Your response needs to be the data below, retyped exactly.
THE DATA Start Marker
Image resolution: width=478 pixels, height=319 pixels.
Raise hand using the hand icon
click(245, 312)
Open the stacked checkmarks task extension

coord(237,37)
THE DATA End Marker
REPLY:
Image resolution: width=478 pixels, height=319 pixels.
Raise hand using the hand icon
click(245, 312)
Open the stacked checkmarks task extension

coord(237,37)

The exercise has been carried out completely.